▸ **WHAT YOU SHOULD DO**:
Restate, word for word, the run of lines that starts at the line containing "Switch to the Arribos tab" and ends with the final line of the listing. Leave pictures out.

▸ **GIVEN RECORDS**:
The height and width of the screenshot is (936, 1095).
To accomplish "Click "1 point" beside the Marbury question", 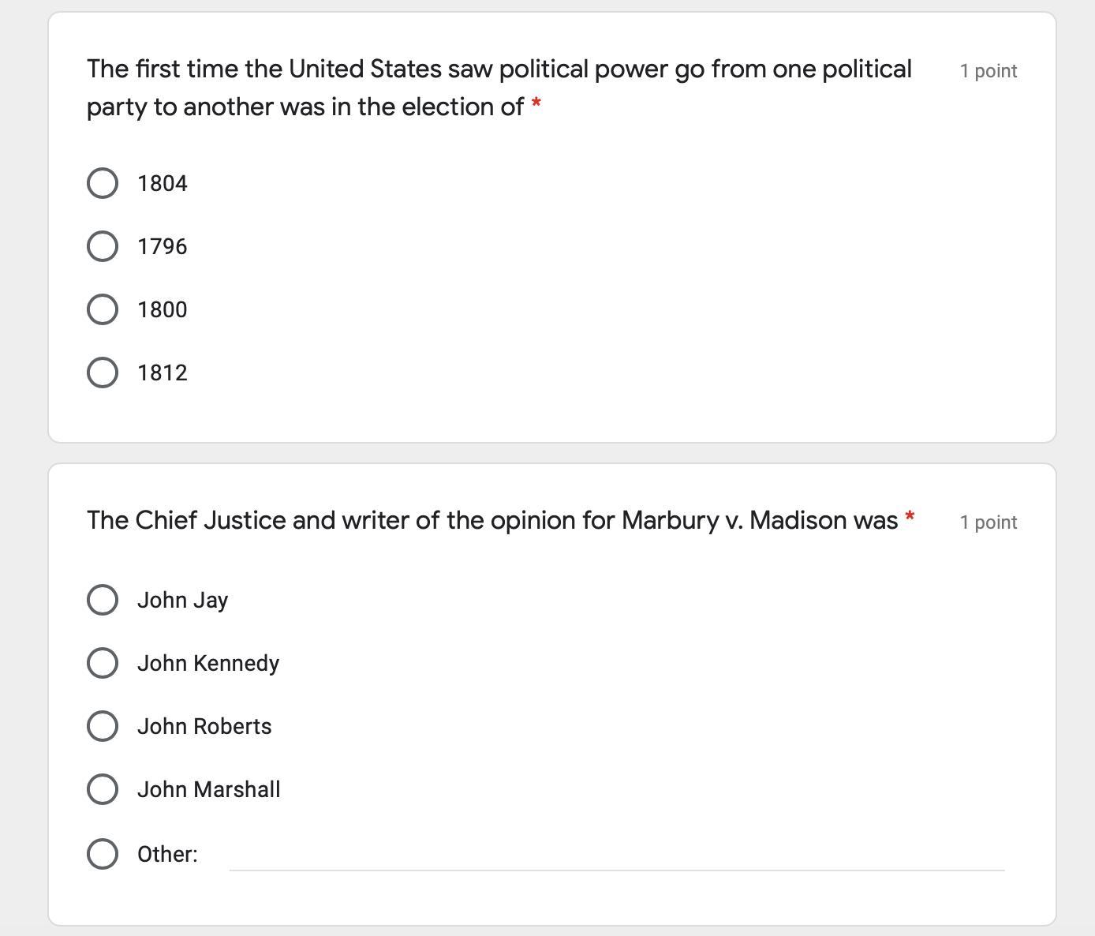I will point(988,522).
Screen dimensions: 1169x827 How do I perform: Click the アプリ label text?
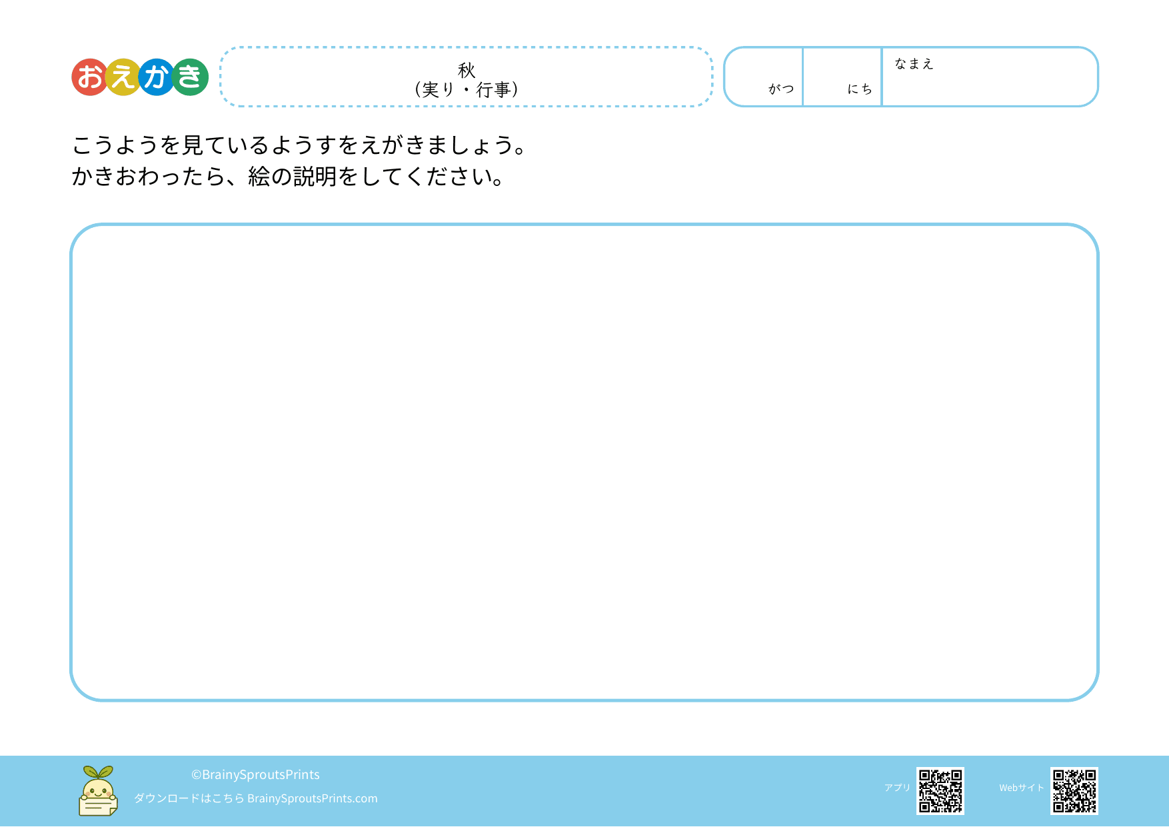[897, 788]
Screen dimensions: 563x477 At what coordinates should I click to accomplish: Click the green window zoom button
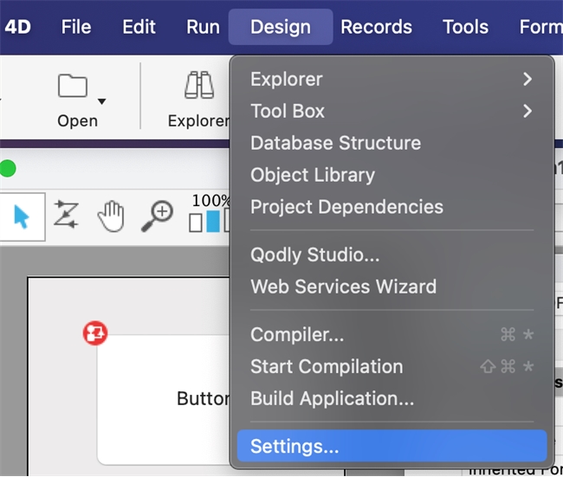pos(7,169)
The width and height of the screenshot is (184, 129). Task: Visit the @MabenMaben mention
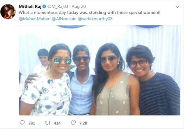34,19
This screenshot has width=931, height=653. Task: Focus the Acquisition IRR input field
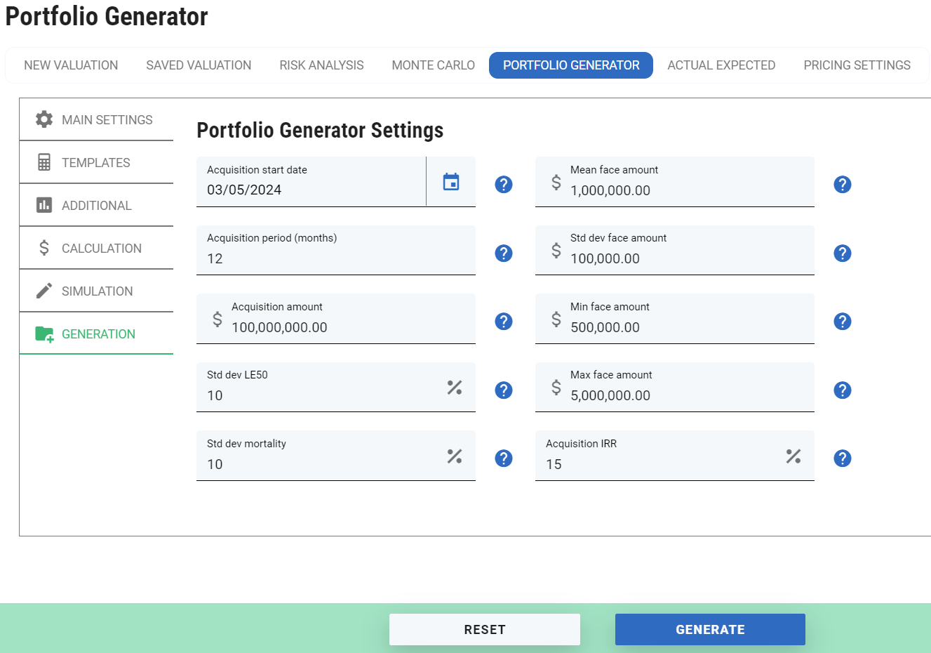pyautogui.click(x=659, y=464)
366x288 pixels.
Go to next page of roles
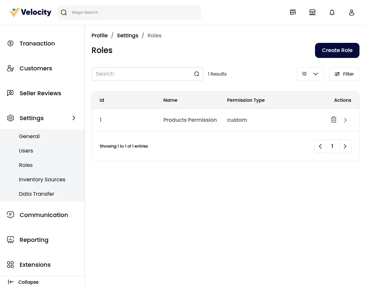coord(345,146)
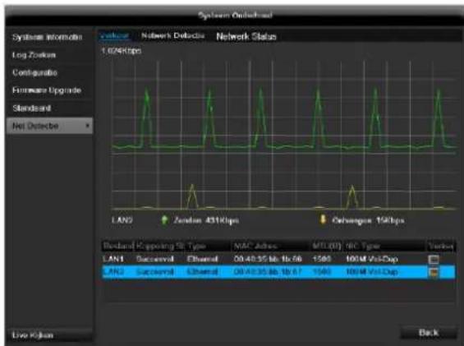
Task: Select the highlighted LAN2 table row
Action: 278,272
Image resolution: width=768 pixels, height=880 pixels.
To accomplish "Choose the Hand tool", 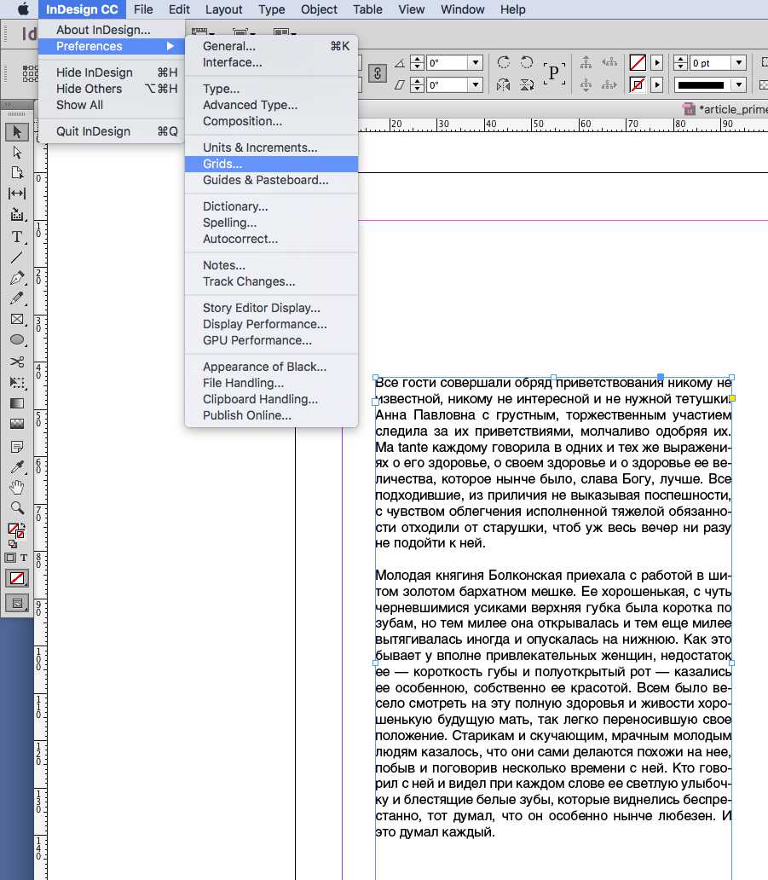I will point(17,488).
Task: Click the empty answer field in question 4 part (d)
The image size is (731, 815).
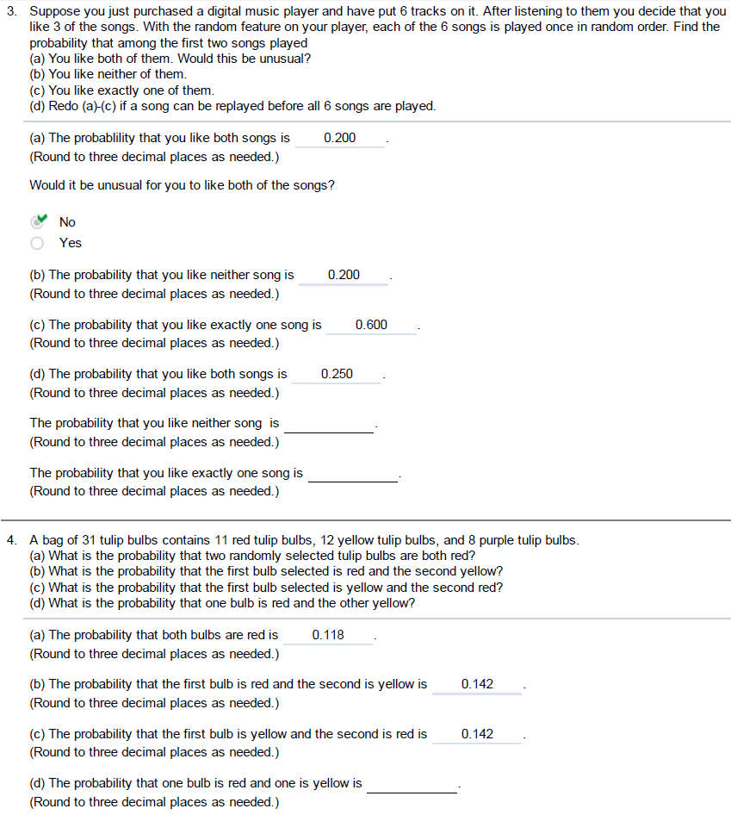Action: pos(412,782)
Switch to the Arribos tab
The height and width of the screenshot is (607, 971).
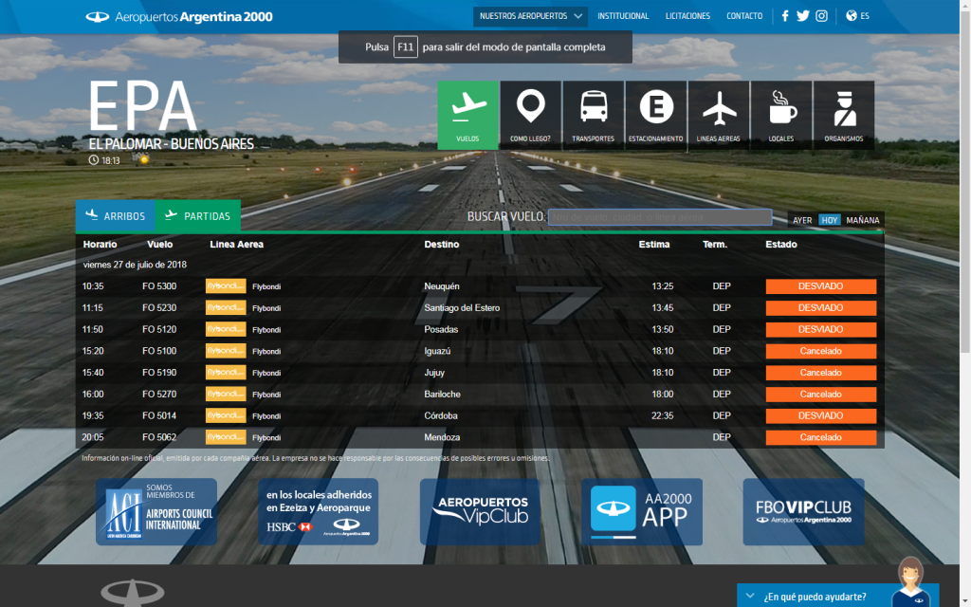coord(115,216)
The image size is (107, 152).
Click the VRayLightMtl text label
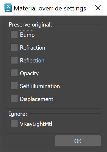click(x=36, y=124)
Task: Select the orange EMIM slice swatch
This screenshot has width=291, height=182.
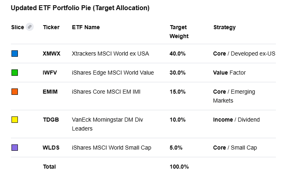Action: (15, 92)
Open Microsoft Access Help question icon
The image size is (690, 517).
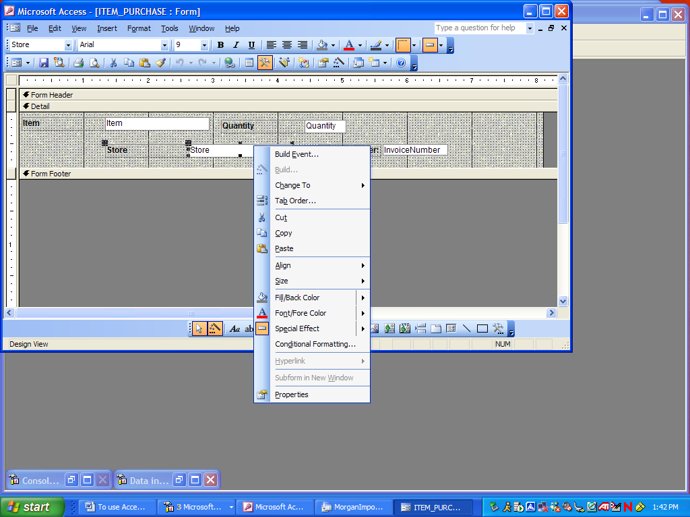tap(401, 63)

▸ **OUTPUT FOR THIS EXERCISE**:
Switch to the Arribos tab
The height and width of the screenshot is (607, 971).
coord(115,216)
The image size is (107, 152).
Click the VRayLightMtl text label
click(x=36, y=124)
Task: Select the orange EMIM slice swatch
This screenshot has width=291, height=182.
Action: (15, 92)
Open Microsoft Access Help question icon
The image size is (690, 517).
tap(401, 63)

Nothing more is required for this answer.